Re: [openstack-dev] [nova] heads up to users of Aggregate[Core|Ram|Disk]Filter: behavior change in >= Ocata

Jay Pipes Thu, 18 Jan 2018 12:50:53 -0800

On 01/18/2018 03:06 PM, Logan V. wrote:

We have used aggregate based scheduler filters since deploying our
cloud in Kilo. This explains the unpredictable scheduling we have seen
since upgrading to Ocata. Before this post, was there some indication
I missed that these filters can no longer be used? Even now reading
the Ocata release notes[1] or checking the filter scheduler docs[2] I
cannot find any indication that AggregateCoreFilter,
AggregateRamFilter, and AggregateDiskFilter are useless in Ocata+. If
I missed something I'd like to know where it is so I can avoid that
mistake again!

We failed to provide a release note about it. :( That's our fault and Iapologize.

Just to make sure I understand correctly, given this list of filters
we used in Newton:
AggregateInstanceExtraSpecsFilter,AggregateNumInstancesFilter,AggregateCoreFilter,AggregateRamFilter,RetryFilter,AvailabilityZoneFilter,RamFilter,ComputeFilter,ComputeCapabilitiesFilter,ImagePropertiesFilter,ServerGroupAntiAffinityFilter,ServerGroupAffinityFilter

I should remove AggregateCoreFilter, AggregateRamFilter, and RamFilter
from the list because they are no longer useful, and replace them with
the appropriate nova.conf settings instead, correct?


Yes, correct.

What about AggregateInstanceExtraSpecsFilter and
AggregateNumInstancesFilter?
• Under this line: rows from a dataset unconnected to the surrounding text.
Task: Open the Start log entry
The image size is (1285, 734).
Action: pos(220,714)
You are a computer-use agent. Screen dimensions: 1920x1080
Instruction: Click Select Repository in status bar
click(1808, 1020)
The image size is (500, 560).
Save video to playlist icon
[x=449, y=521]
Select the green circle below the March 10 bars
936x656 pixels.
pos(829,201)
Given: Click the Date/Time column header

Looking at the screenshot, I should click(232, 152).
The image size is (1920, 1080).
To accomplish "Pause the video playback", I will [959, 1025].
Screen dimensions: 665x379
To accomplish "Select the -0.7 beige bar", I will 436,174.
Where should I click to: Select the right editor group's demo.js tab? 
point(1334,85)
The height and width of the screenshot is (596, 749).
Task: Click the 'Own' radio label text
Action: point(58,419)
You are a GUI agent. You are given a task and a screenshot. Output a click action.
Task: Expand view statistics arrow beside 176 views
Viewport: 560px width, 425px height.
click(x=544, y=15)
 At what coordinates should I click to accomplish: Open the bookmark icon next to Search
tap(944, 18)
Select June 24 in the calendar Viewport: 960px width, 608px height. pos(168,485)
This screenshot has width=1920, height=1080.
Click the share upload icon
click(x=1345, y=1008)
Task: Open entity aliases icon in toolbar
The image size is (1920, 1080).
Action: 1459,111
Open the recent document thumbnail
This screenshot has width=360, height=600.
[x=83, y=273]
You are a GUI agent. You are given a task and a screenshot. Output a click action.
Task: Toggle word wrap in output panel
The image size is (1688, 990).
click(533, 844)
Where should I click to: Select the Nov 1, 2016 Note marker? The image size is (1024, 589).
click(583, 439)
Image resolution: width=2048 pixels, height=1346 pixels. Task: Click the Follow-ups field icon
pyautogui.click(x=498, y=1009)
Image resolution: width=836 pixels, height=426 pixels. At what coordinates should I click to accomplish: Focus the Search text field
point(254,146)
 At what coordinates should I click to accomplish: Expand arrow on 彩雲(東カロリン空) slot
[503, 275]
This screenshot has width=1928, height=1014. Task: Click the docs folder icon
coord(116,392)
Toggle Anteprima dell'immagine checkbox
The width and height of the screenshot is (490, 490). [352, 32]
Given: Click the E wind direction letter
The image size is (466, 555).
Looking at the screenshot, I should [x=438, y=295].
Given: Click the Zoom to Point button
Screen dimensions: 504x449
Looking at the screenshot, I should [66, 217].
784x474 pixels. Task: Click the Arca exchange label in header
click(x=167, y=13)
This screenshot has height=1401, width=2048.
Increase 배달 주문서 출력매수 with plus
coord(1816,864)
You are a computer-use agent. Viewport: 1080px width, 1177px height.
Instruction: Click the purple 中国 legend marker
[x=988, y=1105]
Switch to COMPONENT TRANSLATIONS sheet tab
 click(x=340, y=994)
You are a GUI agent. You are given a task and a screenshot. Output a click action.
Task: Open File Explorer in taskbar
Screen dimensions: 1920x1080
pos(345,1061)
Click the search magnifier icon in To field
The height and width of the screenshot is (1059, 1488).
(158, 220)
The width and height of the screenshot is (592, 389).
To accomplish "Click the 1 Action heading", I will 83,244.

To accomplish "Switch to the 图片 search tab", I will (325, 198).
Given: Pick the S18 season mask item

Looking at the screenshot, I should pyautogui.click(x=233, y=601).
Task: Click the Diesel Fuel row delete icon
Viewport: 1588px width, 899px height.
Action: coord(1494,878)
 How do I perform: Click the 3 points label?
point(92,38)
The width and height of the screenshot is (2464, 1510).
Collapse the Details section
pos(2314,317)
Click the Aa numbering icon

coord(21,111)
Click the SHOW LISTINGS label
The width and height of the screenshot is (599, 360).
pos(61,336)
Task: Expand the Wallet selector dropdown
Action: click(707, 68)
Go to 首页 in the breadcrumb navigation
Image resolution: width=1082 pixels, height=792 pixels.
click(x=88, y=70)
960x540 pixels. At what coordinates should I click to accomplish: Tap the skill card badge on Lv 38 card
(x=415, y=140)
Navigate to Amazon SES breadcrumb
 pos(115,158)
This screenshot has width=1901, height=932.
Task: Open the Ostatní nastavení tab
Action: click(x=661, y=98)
Do these still work?


Yes.

Best,
-jay

Thanks
Logan

[1] https://docs.openstack.org/releasenotes/nova/ocata.html
[2] https://docs.openstack.org/ocata/config-reference/compute/schedulers.html

On Wed, Jan 17, 2018 at 7:57 AM, Sylvain Bauza <sba...@redhat.com> wrote:



On Wed, Jan 17, 2018 at 2:22 PM, Jay Pipes <jaypi...@gmail.com> wrote:


On 01/16/2018 08:19 PM, Zhenyu Zheng wrote:


Thanks for the info, so it seems we are not going to implement aggregate
overcommit ratio in placement at least in the near future?



As @edleafe alluded to, we will not be adding functionality to the
placement service to associate an overcommit ratio with an aggregate. This
was/is buggy functionality that we do not wish to bring forward into the
placement modeling system.

Reasons the current functionality is poorly architected and buggy
(mentioned in @melwitt's footnote):

1) If a nova-compute service's CONF.cpu_allocation_ratio is different from
the host aggregate's cpu_allocation_ratio metadata value, which value should
be considered by the AggregateCoreFilter filter?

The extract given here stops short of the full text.